Ronald Schiller and National Public Radio have parted ways two months ahead of schedule after the Aspen resident, caught in a firestorm of controversy over inflammatory statements he made in a hidden-camera video, said his remarks are not reflective of his own beliefs and he is resigning immediately.

“While the meeting I participated in turned out to be a ruse, I made statements during the course of the meeting that are counter to NPR’s values and also not reflective of my own beliefs. I offer my sincere apology to those I offended,” Schiller said in a statement released to the media this evening. “In an effort to put this unfortunate matter behind us, NPR and I have agreed that my resignation is effective today.”

Late last week, before conservative activist James O'Keefe's video went viral this morning, the Aspen Institute announced Schiller was leaving NPR to direct its acclaimed arts program. He was scheduled to leave his post at NPR effective May 6 and assume his new one with the Aspen Institute effective April 1.

Within hours of the sting video's release, NPR rebuked Schiller's statements to the fictitious Muslim Education Action Center Trust. It isn't clear, however, which statements NPR found appalling since Schiller covered so much ground in the luncheon with the bogus group that offered NPR $5 million. He asserted the Tea Party — full of evangelicals and “seriously racist, racist people” — hijacked the Republican Party; that there isn't any Jewish influence on news reporting at NPR, but "it's there in those who own newspapers obviously;" and he denounces the majority of Americans as “uneducated.”

At a time when the GOP is already trying to take away funding from public radio and TV stations, Schiller, an Aspen resident since 2006, also claimed NPR would “in the long run … be better off without federal funding."

NPR's chief executive Vivian Schiller noted Schiller's comments about federal funding are not in line with the radio network's other higher-ups who have pleaded for Congress to maintain the status quo. She at first placed Schiller and another NPR executive, Betsy Liley, on administrative leave while NPR investigates the secretly recorded video.

“The comments contained in the video released today are contrary to everything we stand for, and we completely disavow the views expressed,” NPR spokeswoman Dana Davis Rehm said late Tuesday. “NPR is fair and open minded about the people we cover. Our reporting reflects those values every single day — in the civility of our programming, the range of opinions we reflect and the diversity of stories we tell.

"The assertion that NPR and public radio stations would be better off without federal funding does not reflect reality,” she continued. “The elimination of federal funding would significantly damage public broadcasting as a whole. Prior to the lunch meeting presented in the edited video, Ron Schiller had informed NPR that he was resigning from his position to take a new job.”

Meanwhile, talking with CNN via Skype, O'Keefe said he targeted NPR over its October dismissal of analyst Juan Williams after he said he got scared when people wore Muslim garb on airplanes.

James O'Keefe

“My other colleague Simon Templar came up with the idea to have a Muslim angle since Juan Williams was fired due to his comments.

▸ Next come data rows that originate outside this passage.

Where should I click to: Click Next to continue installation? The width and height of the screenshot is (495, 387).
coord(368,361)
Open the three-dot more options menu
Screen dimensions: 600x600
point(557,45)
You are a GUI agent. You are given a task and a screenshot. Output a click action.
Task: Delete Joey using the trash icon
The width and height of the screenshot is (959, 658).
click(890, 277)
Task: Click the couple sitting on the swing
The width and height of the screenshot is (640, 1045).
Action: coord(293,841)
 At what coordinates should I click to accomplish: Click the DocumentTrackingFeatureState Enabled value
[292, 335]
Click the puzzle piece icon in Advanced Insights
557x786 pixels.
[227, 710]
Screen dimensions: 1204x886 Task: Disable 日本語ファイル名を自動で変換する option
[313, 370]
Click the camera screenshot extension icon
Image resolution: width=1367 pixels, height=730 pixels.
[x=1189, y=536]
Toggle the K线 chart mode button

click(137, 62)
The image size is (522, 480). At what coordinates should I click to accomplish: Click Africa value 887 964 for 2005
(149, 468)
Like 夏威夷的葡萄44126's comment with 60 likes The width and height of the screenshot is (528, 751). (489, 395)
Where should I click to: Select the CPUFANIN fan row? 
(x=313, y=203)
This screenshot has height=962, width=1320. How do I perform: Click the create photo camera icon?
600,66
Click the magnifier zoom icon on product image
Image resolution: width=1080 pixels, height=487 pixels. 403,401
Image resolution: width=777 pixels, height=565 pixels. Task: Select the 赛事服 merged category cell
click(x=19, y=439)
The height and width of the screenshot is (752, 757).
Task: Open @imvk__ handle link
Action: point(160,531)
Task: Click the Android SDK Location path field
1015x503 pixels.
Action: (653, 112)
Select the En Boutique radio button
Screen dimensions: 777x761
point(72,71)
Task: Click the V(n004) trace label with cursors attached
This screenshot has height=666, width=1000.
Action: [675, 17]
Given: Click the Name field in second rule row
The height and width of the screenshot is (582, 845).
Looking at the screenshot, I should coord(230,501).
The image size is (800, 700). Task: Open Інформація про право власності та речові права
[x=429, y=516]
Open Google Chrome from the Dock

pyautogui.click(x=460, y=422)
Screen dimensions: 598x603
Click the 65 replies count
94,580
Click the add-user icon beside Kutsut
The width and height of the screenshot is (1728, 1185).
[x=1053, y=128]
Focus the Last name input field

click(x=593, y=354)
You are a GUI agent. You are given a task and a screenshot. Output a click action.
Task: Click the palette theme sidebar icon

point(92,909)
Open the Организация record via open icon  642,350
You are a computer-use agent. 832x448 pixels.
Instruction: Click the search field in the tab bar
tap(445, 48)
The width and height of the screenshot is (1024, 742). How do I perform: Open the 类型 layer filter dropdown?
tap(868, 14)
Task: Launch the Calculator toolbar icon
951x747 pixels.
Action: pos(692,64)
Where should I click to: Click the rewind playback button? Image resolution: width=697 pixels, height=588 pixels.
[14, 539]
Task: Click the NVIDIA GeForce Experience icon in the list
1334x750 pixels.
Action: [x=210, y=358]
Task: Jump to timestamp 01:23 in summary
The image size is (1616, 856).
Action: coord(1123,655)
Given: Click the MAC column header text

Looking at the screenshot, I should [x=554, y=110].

So we decided to see if there was a greater truth or hidden truth amongst these reporters and journalists and executives,” O'Keefe said.

In the video, Schiller says he is “proud” of the way Williams was fired, which contradicts previous statements from NPR's bosses who say they regret how it all went down. Williams went on his new station, Fox News, today to say, “This was an act of incredible condescension. The rank hypocrisy of [Schiller's] remarks was telling for me. They will say things to your face about how there’s no liberal orthodoxy at NPR, how they play it straight, but now you see it for what it is. They prostitute themselves for money.”

The Aspen Institute so far isn't speaking publicly about the controversy enveloping Schiller. Its top spokesman hasn't returned a message from Real Aspen. And even Wolf Blitzer — a regular guest of the Aspen Institute — told viewers in “The Situation Room” this afternoon that multiple calls CNN made to the Aspen Institute have gone unanswered.